Soon it got dark, pitch black, so to say, since there was no moon. The navigation light on the mast top did not work. Each of us had a flashlight and we periodically used them to scan the see for boats and fishing devices, just to be blind for seconds afterwards. Some fishing boats came quite close before they showed their lights. After some wiggling of the electrical connector a miracle occurred and the navigation lights came back on, although they stayed only on when the cable was held in a certain position. But, better than no lights.
We arrived in Abra de Ilog around 10:00 pm. It was still pitch black, so with the nautical chart and Apple Maps, and listening to the sounds of the waves braking on the sandy beach, we anchored in around 5m water, off the shore of Abra. Luckily Nirod still liked us and there was no wind, so after a nice dinner with canned camembert, rice, some self baked bread, liver pate fruits and the price bottle of Tanduay from last year’s Easter Regatta we all went to bed without anchor watch.
Mavic had in the meantime driven to Pandan Island, picked up Miriam’s leftover belongings and the 15hp Outboard motor, and moved on the San Jose, where she stayed overnight.
Saturday, March 30
Martin woke up from the engine humming at around 5:00 in the morning. Still no wind, so the first leg, until White Beach, no sailing. As we reached White Beach and thought about getting close to have a look, Amihan finally picked up, now blowing from straight ahead.
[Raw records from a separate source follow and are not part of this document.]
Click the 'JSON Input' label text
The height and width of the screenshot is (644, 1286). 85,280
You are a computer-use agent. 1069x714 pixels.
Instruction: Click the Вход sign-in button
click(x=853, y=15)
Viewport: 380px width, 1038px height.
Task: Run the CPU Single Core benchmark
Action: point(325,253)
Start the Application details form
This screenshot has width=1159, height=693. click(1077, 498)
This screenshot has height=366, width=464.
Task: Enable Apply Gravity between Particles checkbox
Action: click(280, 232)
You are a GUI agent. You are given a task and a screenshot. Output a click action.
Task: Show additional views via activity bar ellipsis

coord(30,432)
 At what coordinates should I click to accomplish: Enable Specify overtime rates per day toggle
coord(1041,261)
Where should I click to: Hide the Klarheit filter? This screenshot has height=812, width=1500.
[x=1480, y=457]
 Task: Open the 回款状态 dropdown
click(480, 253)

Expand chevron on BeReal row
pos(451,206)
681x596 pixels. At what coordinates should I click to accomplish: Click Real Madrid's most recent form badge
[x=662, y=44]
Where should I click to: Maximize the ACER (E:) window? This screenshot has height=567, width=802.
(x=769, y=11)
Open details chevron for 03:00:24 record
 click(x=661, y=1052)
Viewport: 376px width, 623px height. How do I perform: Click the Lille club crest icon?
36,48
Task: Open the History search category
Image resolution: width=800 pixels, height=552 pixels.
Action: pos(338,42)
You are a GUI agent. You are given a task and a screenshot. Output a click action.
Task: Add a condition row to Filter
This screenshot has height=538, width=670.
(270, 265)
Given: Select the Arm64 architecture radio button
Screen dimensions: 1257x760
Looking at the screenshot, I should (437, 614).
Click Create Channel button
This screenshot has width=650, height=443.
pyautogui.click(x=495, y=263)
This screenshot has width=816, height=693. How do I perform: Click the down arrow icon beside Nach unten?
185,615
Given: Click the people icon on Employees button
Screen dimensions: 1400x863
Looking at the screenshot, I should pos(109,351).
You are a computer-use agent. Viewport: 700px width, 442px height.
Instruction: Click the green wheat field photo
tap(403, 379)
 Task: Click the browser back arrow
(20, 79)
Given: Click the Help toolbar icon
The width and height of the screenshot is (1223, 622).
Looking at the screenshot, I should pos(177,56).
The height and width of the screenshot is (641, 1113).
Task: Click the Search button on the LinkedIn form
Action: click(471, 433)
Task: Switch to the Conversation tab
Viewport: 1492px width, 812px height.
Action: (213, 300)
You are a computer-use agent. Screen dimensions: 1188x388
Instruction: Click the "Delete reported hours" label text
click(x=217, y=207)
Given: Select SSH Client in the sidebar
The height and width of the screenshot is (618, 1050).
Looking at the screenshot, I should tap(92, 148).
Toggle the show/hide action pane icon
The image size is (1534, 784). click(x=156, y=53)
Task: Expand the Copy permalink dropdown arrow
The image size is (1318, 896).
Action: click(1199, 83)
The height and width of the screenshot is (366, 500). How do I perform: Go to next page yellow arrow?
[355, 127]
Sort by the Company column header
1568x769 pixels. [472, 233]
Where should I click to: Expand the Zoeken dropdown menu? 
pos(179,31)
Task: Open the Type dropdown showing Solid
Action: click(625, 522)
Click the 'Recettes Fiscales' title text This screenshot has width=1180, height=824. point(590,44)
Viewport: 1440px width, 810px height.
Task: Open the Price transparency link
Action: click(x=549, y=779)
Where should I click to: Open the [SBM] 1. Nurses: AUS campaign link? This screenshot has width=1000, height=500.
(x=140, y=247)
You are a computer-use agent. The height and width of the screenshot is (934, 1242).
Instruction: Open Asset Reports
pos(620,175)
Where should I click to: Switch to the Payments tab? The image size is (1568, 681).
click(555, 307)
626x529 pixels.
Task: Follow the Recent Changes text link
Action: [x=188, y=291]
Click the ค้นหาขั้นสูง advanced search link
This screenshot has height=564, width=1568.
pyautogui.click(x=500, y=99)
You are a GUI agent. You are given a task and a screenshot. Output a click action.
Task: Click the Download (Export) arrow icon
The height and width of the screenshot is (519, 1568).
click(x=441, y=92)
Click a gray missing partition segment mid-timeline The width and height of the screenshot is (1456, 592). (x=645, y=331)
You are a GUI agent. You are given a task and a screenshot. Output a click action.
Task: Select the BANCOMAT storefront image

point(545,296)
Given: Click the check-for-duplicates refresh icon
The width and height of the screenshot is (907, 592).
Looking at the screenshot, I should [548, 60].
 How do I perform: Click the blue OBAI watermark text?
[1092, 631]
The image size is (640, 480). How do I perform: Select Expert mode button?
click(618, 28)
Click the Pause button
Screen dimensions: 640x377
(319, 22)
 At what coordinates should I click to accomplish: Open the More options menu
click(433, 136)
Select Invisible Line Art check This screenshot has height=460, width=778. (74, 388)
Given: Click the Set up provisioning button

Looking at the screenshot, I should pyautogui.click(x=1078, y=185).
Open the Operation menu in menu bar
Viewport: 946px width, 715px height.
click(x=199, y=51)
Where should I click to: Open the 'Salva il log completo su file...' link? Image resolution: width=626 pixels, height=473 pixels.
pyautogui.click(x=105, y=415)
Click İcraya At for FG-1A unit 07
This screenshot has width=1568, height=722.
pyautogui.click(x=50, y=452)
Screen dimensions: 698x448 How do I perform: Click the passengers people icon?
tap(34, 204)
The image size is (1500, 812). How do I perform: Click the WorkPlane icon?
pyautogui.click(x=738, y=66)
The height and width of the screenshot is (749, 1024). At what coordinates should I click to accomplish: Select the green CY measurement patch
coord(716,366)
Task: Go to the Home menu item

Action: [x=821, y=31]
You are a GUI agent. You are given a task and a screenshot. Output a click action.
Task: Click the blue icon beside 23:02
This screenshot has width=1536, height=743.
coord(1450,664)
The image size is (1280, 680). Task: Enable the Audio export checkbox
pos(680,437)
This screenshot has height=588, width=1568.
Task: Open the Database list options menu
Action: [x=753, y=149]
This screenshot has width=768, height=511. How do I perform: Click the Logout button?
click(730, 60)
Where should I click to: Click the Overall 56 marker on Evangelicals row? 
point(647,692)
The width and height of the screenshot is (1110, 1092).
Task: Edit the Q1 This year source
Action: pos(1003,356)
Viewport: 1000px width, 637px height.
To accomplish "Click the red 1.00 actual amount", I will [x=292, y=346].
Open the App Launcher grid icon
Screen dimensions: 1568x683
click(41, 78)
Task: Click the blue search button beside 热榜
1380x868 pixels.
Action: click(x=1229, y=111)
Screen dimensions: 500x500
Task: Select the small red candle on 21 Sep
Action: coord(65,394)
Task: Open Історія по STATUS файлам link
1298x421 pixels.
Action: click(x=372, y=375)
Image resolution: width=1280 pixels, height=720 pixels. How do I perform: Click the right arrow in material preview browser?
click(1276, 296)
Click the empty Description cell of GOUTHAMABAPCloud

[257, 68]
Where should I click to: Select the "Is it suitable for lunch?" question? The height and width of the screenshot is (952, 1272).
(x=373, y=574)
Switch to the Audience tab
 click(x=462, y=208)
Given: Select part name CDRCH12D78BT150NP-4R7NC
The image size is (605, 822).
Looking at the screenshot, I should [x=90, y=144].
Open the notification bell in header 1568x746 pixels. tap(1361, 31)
The sails went up and tacking against the wind was the call of the hour. It took a long leg out towards Chicken Feather Island, and back to get close to the entrance of Manila Channel.
The crew decided to tack into the channel, against the head wind, meaning tacking every 30 seconds. The many bangkas carrying tourists and not knowing about right of way rules did not make things easier.
We arrived in Puerto Galera in front of Muelle Pier before lunch time. Our buoy was still available and Meng, our boat boy was too. After attaching the mooring and undertaking just the bear necessities we called the service boat and went to the Yacht Club for a very well deserved brunch.
We made it. In three days from Pandan to Puerto Galera, instead of the anticipated six days. So that meant we got three days for doing things we always wanted to do but did not find the time to do. Nice.
The day ended with a very nice dinner in the Fishermen’s cove. Excellent Pizza, highly recommended. Unfortunately they are already full for Easter, otherwise we would have made them our base camp for the Easter Regatta.